*** Opening SUPPLIED ENTRIES ***

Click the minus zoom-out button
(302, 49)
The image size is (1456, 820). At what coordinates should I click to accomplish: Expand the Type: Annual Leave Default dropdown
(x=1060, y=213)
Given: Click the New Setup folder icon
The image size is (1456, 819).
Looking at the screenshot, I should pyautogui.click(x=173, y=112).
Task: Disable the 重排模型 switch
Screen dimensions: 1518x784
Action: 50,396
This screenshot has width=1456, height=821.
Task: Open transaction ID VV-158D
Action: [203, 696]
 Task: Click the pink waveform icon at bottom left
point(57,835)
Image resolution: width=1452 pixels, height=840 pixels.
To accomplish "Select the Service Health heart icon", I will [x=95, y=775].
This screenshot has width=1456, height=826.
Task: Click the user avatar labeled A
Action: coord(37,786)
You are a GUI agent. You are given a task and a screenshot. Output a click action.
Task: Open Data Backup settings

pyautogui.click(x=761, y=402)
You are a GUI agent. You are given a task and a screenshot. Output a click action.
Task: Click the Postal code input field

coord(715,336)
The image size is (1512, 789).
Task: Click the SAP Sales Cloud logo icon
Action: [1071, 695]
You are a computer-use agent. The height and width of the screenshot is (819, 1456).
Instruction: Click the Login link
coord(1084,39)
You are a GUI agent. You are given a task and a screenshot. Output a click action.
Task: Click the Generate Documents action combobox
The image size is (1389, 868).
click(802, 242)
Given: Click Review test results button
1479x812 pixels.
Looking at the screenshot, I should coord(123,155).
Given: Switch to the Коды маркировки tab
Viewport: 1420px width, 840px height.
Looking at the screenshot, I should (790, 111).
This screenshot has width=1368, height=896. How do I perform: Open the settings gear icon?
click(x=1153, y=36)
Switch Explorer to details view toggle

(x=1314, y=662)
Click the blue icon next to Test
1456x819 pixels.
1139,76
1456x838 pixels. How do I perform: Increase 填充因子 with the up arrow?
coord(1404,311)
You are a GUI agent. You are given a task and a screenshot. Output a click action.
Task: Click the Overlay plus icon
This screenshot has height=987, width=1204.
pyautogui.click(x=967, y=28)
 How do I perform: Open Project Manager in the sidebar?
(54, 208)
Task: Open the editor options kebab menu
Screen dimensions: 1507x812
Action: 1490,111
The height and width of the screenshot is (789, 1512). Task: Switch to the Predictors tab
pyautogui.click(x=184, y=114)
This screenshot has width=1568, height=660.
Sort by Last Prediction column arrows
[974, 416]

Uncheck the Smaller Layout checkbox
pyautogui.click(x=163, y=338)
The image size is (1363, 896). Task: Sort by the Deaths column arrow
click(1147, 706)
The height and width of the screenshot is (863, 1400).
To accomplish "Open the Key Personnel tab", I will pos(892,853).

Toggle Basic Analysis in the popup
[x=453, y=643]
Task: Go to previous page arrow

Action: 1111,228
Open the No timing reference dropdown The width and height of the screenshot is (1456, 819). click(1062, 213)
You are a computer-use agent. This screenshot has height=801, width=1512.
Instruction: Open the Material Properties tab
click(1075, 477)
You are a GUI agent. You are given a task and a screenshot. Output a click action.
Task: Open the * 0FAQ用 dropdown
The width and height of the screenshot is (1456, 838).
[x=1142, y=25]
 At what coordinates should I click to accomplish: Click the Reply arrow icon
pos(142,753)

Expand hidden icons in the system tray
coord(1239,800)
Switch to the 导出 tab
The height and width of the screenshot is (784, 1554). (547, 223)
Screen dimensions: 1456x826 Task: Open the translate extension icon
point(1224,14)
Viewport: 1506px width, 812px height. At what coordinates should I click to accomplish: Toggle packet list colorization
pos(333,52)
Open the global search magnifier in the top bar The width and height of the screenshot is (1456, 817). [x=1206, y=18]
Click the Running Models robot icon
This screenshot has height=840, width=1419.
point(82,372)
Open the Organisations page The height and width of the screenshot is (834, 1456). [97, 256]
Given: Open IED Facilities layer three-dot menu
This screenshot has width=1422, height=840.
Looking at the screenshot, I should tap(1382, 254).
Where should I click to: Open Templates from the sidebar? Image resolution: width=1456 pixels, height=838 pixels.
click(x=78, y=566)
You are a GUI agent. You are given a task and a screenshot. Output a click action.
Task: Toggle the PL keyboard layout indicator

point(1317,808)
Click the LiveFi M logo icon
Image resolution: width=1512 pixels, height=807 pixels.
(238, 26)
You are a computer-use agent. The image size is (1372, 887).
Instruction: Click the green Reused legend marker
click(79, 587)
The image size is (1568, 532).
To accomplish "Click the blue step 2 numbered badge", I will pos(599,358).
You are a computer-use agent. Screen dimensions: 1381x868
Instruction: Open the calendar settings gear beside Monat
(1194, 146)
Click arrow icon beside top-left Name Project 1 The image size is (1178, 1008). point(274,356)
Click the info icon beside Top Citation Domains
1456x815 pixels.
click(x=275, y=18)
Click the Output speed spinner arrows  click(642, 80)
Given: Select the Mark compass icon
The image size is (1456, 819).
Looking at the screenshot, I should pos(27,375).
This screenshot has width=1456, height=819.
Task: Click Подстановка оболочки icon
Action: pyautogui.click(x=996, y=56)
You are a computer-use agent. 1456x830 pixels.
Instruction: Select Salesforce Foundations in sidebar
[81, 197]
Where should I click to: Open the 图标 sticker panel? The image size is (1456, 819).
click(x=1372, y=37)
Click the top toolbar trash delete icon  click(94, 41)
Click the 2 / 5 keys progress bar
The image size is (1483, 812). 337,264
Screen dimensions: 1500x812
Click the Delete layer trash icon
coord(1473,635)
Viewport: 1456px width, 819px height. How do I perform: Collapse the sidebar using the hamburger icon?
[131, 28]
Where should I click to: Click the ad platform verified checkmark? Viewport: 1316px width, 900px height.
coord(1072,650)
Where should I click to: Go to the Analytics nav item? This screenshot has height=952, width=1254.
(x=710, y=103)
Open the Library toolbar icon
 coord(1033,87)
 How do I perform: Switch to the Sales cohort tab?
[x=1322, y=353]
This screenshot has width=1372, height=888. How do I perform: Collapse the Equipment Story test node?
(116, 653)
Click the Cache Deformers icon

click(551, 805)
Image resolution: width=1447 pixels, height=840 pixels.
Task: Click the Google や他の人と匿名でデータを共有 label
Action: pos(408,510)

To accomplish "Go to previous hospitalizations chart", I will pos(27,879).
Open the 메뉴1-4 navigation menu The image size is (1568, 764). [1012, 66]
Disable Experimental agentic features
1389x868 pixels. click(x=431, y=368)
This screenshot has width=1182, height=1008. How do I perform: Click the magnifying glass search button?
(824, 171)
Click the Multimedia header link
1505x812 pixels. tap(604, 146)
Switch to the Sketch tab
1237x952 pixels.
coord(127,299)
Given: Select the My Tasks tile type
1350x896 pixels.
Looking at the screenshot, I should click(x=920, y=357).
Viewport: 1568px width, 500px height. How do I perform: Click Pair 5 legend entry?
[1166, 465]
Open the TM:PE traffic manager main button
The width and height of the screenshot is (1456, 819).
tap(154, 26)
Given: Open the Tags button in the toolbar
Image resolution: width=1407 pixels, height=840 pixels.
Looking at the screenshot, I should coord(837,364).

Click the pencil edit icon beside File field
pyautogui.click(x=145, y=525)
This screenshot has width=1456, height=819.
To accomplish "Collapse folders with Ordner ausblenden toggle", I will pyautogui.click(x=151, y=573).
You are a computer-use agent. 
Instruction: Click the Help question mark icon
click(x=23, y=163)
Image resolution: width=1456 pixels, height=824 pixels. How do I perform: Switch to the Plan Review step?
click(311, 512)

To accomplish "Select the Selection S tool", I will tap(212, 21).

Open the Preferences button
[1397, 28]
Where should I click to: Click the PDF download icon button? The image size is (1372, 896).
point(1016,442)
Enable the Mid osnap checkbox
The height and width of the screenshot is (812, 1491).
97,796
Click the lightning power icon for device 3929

*** Closing SUPPLIED ENTRIES ***

§ PROBLEM DETAILS
Copy out the material above in full.

§ TASK OUTPUT
Click the minus zoom-out button
(302, 49)
The image size is (1456, 820). At what coordinates should I click to accomplish: Expand the Type: Annual Leave Default dropdown
(x=1060, y=213)
Given: Click the New Setup folder icon
The image size is (1456, 819).
Looking at the screenshot, I should pyautogui.click(x=173, y=112).
Task: Disable the 重排模型 switch
Screen dimensions: 1518x784
Action: 50,396
This screenshot has width=1456, height=821.
Task: Open transaction ID VV-158D
Action: [203, 696]
 Task: Click the pink waveform icon at bottom left
point(57,835)
Image resolution: width=1452 pixels, height=840 pixels.
To accomplish "Select the Service Health heart icon", I will [x=95, y=775].
This screenshot has width=1456, height=826.
Task: Click the user avatar labeled A
Action: coord(37,786)
You are a GUI agent. You are given a task and a screenshot. Output a click action.
Task: Open Data Backup settings

pyautogui.click(x=761, y=402)
You are a GUI agent. You are given a task and a screenshot. Output a click action.
Task: Click the Postal code input field

coord(715,336)
The image size is (1512, 789).
Task: Click the SAP Sales Cloud logo icon
Action: [1071, 695]
You are a computer-use agent. The height and width of the screenshot is (819, 1456).
Instruction: Click the Login link
coord(1084,39)
You are a GUI agent. You are given a task and a screenshot. Output a click action.
Task: Click the Generate Documents action combobox
The image size is (1389, 868).
click(802, 242)
Given: Click Review test results button
1479x812 pixels.
Looking at the screenshot, I should coord(123,155).
Given: Switch to the Коды маркировки tab
Viewport: 1420px width, 840px height.
Looking at the screenshot, I should (790, 111).
This screenshot has width=1368, height=896. How do I perform: Open the settings gear icon?
click(x=1153, y=36)
Switch Explorer to details view toggle

(x=1314, y=662)
Click the blue icon next to Test
1456x819 pixels.
1139,76
1456x838 pixels. How do I perform: Increase 填充因子 with the up arrow?
coord(1404,311)
You are a GUI agent. You are given a task and a screenshot. Output a click action.
Task: Click the Overlay plus icon
This screenshot has height=987, width=1204.
pyautogui.click(x=967, y=28)
 How do I perform: Open Project Manager in the sidebar?
(54, 208)
Task: Open the editor options kebab menu
Screen dimensions: 1507x812
Action: 1490,111
The height and width of the screenshot is (789, 1512). Task: Switch to the Predictors tab
pyautogui.click(x=184, y=114)
This screenshot has width=1568, height=660.
Sort by Last Prediction column arrows
[974, 416]

Uncheck the Smaller Layout checkbox
pyautogui.click(x=163, y=338)
The image size is (1363, 896). Task: Sort by the Deaths column arrow
click(1147, 706)
The height and width of the screenshot is (863, 1400).
To accomplish "Open the Key Personnel tab", I will pos(892,853).

Toggle Basic Analysis in the popup
[x=453, y=643]
Task: Go to previous page arrow

Action: 1111,228
Open the No timing reference dropdown The width and height of the screenshot is (1456, 819). click(1062, 213)
You are a computer-use agent. This screenshot has height=801, width=1512.
Instruction: Open the Material Properties tab
click(1075, 477)
You are a GUI agent. You are given a task and a screenshot. Output a click action.
Task: Open the * 0FAQ用 dropdown
The width and height of the screenshot is (1456, 838).
[x=1142, y=25]
 At what coordinates should I click to accomplish: Click the Reply arrow icon
pos(142,753)

Expand hidden icons in the system tray
coord(1239,800)
Switch to the 导出 tab
The height and width of the screenshot is (784, 1554). (547, 223)
Screen dimensions: 1456x826 Task: Open the translate extension icon
point(1224,14)
Viewport: 1506px width, 812px height. At what coordinates should I click to accomplish: Toggle packet list colorization
pos(333,52)
Open the global search magnifier in the top bar The width and height of the screenshot is (1456, 817). [x=1206, y=18]
Click the Running Models robot icon
This screenshot has height=840, width=1419.
point(82,372)
Open the Organisations page The height and width of the screenshot is (834, 1456). [97, 256]
Given: Open IED Facilities layer three-dot menu
This screenshot has width=1422, height=840.
Looking at the screenshot, I should tap(1382, 254).
Where should I click to: Open Templates from the sidebar? Image resolution: width=1456 pixels, height=838 pixels.
click(x=78, y=566)
You are a GUI agent. You are given a task and a screenshot. Output a click action.
Task: Toggle the PL keyboard layout indicator

point(1317,808)
Click the LiveFi M logo icon
Image resolution: width=1512 pixels, height=807 pixels.
(238, 26)
You are a computer-use agent. The image size is (1372, 887).
Instruction: Click the green Reused legend marker
click(79, 587)
The image size is (1568, 532).
To accomplish "Click the blue step 2 numbered badge", I will pos(599,358).
You are a computer-use agent. Screen dimensions: 1381x868
Instruction: Open the calendar settings gear beside Monat
(1194, 146)
Click arrow icon beside top-left Name Project 1 The image size is (1178, 1008). point(274,356)
Click the info icon beside Top Citation Domains
1456x815 pixels.
click(x=275, y=18)
Click the Output speed spinner arrows  click(642, 80)
Given: Select the Mark compass icon
The image size is (1456, 819).
Looking at the screenshot, I should pos(27,375).
This screenshot has width=1456, height=819.
Task: Click Подстановка оболочки icon
Action: pyautogui.click(x=996, y=56)
You are a computer-use agent. 1456x830 pixels.
Instruction: Select Salesforce Foundations in sidebar
[81, 197]
Where should I click to: Open the 图标 sticker panel? The image size is (1456, 819).
click(x=1372, y=37)
Click the top toolbar trash delete icon  click(94, 41)
Click the 2 / 5 keys progress bar
The image size is (1483, 812). 337,264
Screen dimensions: 1500x812
Click the Delete layer trash icon
coord(1473,635)
Viewport: 1456px width, 819px height. How do I perform: Collapse the sidebar using the hamburger icon?
[131, 28]
Where should I click to: Click the ad platform verified checkmark? Viewport: 1316px width, 900px height.
coord(1072,650)
Where should I click to: Go to the Analytics nav item? This screenshot has height=952, width=1254.
(x=710, y=103)
Open the Library toolbar icon
 coord(1033,87)
 How do I perform: Switch to the Sales cohort tab?
[x=1322, y=353]
This screenshot has width=1372, height=888. How do I perform: Collapse the Equipment Story test node?
(116, 653)
Click the Cache Deformers icon

click(551, 805)
Image resolution: width=1447 pixels, height=840 pixels.
Task: Click the Google や他の人と匿名でデータを共有 label
Action: pos(408,510)

To accomplish "Go to previous hospitalizations chart", I will pos(27,879).
Open the 메뉴1-4 navigation menu The image size is (1568, 764). [1012, 66]
Disable Experimental agentic features
1389x868 pixels. click(x=431, y=368)
This screenshot has width=1182, height=1008. How do I perform: Click the magnifying glass search button?
(824, 171)
Click the Multimedia header link
1505x812 pixels. tap(604, 146)
Switch to the Sketch tab
1237x952 pixels.
coord(127,299)
Given: Select the My Tasks tile type
1350x896 pixels.
Looking at the screenshot, I should click(x=920, y=357).
Viewport: 1568px width, 500px height. How do I perform: Click Pair 5 legend entry?
[1166, 465]
Open the TM:PE traffic manager main button
The width and height of the screenshot is (1456, 819).
tap(154, 26)
Given: Open the Tags button in the toolbar
Image resolution: width=1407 pixels, height=840 pixels.
Looking at the screenshot, I should coord(837,364).

Click the pencil edit icon beside File field
pyautogui.click(x=145, y=525)
This screenshot has width=1456, height=819.
To accomplish "Collapse folders with Ordner ausblenden toggle", I will pyautogui.click(x=151, y=573).
You are a computer-use agent. 
Instruction: Click the Help question mark icon
click(x=23, y=163)
Image resolution: width=1456 pixels, height=824 pixels. How do I perform: Switch to the Plan Review step?
click(311, 512)

To accomplish "Select the Selection S tool", I will tap(212, 21).

Open the Preferences button
[1397, 28]
Where should I click to: Click the PDF download icon button? The image size is (1372, 896).
point(1016,442)
Enable the Mid osnap checkbox
The height and width of the screenshot is (812, 1491).
97,796
Click the lightning power icon for device 3929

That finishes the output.